Mustard’s defense: Murder was ‘out of character’

A psychologist representing the defense team told a jury at Kitsap County Superior Court on Monday that a short bout of insanity may have caused Daniel Mustard to kill his neighbor, 87-year-old Ruby Andrews.

“This killing wasn’t a mere slaying,” Dr. Mark B. Whitehill said on the stand Tuesday, as the trial entered its third week. “It was a slaughter,” that seemed “out of character,” for Mustard.

Mustard is accused of murdering Andrews in April 2009, but his attorneys argue he is not guilty by reason of insanity.

Although Mustard dealt with a variety of psychological disorders before and after the murder, Whitehill thinks none of them would have caused Mustard to kill Andrews.

“This is not a profile, I would predict, would engage in this level of conduct,” he said. “There must have been other conditions present at the time, like an extreme psychosis.”

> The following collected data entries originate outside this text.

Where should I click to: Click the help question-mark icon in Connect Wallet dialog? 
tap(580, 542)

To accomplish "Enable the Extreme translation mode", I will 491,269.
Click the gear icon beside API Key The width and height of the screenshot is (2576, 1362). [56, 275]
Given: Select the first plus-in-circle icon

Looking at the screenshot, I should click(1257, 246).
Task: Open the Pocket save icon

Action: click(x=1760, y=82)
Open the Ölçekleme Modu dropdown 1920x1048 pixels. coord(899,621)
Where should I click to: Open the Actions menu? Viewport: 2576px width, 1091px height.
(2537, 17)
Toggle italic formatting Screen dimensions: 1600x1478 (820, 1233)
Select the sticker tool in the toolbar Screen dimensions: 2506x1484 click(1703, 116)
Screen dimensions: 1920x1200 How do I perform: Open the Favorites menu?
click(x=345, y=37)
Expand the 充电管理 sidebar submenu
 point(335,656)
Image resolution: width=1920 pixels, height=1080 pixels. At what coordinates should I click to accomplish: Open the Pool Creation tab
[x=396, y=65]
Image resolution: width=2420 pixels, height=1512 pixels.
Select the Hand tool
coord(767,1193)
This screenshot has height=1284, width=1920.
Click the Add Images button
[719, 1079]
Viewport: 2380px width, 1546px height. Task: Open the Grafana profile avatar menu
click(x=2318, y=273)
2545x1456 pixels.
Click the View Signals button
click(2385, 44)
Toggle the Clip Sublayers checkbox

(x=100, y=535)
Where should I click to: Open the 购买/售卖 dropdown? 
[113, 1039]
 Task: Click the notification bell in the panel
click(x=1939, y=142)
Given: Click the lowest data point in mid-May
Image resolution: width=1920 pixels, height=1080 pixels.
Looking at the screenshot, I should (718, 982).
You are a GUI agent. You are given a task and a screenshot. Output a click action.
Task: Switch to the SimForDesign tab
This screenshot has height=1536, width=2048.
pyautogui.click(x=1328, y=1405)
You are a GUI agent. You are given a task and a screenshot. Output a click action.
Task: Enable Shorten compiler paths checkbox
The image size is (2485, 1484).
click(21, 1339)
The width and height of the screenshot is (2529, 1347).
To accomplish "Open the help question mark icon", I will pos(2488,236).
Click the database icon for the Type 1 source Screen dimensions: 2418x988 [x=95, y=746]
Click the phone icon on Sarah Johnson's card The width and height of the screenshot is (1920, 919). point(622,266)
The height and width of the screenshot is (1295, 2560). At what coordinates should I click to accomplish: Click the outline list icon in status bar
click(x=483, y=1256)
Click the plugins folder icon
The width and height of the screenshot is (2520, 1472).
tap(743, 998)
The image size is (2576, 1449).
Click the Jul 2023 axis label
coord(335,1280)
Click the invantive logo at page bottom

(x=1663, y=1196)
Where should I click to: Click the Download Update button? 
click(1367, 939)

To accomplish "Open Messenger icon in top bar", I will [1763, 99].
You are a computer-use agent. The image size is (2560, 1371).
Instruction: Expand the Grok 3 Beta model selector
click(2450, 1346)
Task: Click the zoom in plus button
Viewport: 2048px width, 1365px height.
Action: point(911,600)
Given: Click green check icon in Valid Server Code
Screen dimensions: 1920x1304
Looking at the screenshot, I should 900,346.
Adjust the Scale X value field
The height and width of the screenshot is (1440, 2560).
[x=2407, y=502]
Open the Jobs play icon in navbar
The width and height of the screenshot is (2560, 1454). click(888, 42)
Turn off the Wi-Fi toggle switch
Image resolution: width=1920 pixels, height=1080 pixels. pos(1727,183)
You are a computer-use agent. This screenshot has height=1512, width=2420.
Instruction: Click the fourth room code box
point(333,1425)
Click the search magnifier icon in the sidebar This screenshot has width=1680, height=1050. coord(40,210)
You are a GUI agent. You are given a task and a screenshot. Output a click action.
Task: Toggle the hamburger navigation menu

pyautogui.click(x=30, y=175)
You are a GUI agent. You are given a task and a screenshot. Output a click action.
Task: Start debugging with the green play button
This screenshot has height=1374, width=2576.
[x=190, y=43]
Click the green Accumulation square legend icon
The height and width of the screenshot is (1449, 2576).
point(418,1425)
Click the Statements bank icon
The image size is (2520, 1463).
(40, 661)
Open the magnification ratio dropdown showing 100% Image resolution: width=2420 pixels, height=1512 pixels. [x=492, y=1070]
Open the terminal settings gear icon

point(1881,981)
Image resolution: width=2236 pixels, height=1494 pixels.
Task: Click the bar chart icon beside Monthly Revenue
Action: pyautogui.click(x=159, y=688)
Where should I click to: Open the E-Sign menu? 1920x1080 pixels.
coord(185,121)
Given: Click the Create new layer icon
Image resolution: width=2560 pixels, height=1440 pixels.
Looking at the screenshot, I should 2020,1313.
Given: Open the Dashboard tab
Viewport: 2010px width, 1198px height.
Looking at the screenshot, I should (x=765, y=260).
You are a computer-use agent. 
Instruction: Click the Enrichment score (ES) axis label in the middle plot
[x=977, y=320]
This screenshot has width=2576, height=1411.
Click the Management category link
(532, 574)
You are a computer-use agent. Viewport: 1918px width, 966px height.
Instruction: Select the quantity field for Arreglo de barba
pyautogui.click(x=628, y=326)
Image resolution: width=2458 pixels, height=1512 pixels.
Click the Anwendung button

Typically, murderers are severely anti-social, sadistic and narcissistic.

But Mustard didn’t fit that profile, Whitehill said.

He had, however, several disorders.

For example, he has been diagnosed with schizotypal personality disorder, which causes people speak in non-sequitors and sometimes have hallucinations milder than those affecting people with schizophrenia.

He also has mild levels of borderline personality disorder, which causes dramatic emotions and intense instability, and paranoia.

On another test, Mustard showed elevated levels of depression and anxiety.

Whitehill suggested that Mustard might also have post-traumatic stress disorder, not from anything that really happened to him, but from his delusions.

“He said that he’s seen people be tortured and gutted,” said Whitehill. “He believes he’s been subjected to these events even though they never really happened.”

But these psychological conditions alone wouldn’t have caused Whitehill to think Mustard would commit the murder.

“We don’t have a psychopathic criminal prone to law-breaking behavior,” he said.

Mustard, he said, didn’t appear to generally fit the legal definition of an insane person, but he seemed like someone who had a large number of mild disorders temporarily went insane at the time of the killing.

Bryan Hershman, Mustard’s lawyer, argued that Mustard’s suffered from diminished capacity at the time of the killing and thus shouldn’t be held to the same standard as a sane person.

If a gun goes off in your hand by accident and shoots your friend, he argued, it’s different than if you walk up to someone on the street and shoot them on purpose.